There will be all this wealth being created by machines. Who will own those machines? Probably rich people and governments. And how will that wealth be shared out to everybody? That is a good question and we haven’t yet sorted out the answer to that. I think when we get to abundance, the cost of everything will be very low, and therefore you could tax rich people and governments, without it being onerous to them.

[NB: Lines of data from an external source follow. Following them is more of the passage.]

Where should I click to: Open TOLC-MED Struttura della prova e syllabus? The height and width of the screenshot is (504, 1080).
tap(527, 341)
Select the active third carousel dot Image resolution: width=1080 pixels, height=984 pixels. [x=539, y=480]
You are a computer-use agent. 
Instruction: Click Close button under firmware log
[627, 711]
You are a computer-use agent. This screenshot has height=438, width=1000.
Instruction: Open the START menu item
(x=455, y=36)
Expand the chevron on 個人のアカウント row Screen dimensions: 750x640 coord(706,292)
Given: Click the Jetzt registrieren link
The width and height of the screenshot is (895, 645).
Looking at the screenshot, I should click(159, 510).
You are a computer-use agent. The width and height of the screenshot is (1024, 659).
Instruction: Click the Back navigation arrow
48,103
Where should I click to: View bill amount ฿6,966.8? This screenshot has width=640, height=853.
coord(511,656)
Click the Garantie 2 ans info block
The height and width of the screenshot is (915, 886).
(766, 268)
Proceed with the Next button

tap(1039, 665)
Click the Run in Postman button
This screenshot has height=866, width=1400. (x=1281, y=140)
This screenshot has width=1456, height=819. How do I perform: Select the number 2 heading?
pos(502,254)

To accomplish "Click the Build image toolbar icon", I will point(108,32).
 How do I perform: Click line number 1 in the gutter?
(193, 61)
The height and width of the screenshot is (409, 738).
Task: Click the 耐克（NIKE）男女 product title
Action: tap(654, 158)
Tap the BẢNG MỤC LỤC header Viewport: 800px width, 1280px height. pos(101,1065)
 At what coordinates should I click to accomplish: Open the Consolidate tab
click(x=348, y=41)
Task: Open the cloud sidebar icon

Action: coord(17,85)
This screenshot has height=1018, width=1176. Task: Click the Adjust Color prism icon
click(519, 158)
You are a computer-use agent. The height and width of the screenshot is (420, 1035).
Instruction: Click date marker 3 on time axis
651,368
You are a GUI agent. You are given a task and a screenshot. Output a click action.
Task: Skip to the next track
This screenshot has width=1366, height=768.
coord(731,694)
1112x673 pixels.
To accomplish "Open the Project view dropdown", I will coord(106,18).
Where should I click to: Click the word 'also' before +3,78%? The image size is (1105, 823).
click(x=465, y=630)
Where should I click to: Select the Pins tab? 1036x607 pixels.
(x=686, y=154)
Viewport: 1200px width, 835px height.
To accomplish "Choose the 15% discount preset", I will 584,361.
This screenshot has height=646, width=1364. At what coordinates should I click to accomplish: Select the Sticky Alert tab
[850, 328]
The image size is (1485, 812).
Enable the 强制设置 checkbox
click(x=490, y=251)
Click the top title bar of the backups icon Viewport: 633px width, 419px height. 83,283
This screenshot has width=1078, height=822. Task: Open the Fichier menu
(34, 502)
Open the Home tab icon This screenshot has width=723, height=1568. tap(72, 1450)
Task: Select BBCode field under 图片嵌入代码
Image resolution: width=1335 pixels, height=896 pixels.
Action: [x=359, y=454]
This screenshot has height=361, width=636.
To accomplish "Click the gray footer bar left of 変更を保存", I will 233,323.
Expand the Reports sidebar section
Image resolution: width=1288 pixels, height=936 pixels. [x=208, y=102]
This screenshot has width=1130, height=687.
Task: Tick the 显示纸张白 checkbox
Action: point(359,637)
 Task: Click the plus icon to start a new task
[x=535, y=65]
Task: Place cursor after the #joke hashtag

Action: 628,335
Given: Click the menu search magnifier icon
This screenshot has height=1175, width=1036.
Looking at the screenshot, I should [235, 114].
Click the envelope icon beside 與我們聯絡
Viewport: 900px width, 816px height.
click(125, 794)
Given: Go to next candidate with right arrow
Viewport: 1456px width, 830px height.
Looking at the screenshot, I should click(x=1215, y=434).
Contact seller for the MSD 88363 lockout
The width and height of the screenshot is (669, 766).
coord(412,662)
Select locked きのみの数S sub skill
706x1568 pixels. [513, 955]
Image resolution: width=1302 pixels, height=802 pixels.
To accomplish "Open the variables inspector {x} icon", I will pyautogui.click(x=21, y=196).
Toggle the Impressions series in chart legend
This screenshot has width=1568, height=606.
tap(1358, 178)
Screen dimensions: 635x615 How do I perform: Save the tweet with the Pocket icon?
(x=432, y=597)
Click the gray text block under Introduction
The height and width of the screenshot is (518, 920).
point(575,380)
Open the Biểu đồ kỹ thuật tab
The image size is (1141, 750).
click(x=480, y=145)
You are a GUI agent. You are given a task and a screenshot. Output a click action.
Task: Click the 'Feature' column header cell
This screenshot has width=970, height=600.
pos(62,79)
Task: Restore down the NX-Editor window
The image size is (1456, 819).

So, in theory, it should be possible to have everybody have a great standard of living without having lots of social disruption. But getting from here to there, that is a challenging task. What worries me is that most people are either not thinking about this at all (that’s probably 99% of people) and of the remaining 1%, most of them think it won’t happen. Or at least it won’t happen in a timeline that is worth thinking about.

I think we need to be thinking about it and have some ideas for how to handle it. Now.

But, in 10 years’ time, when self-driving vehicles are starting to become common on our streets and when you can start to have a really quite interesting conversation with Alexa, Siri, Microsoft Cortana or Google Assistant things will change. When we all sense these machines becoming more and more powerful, faster and faster (because it will accelerate), it’s very likely that people will think “Oh, technological unemployment is coming. And it’s coming in the not too distant future.

What’s the plan?” And they will turn to their leaders and say: “What’s the plan?” And the leaders will go: “We don’t know!”. That’s dangerous. That could lead to a panic and we need to avoid that. So I think although it probably is quite a long way in the future, that will get technological unemployment, I think we need to be thinking about it and have some ideas for how to handle it. Now.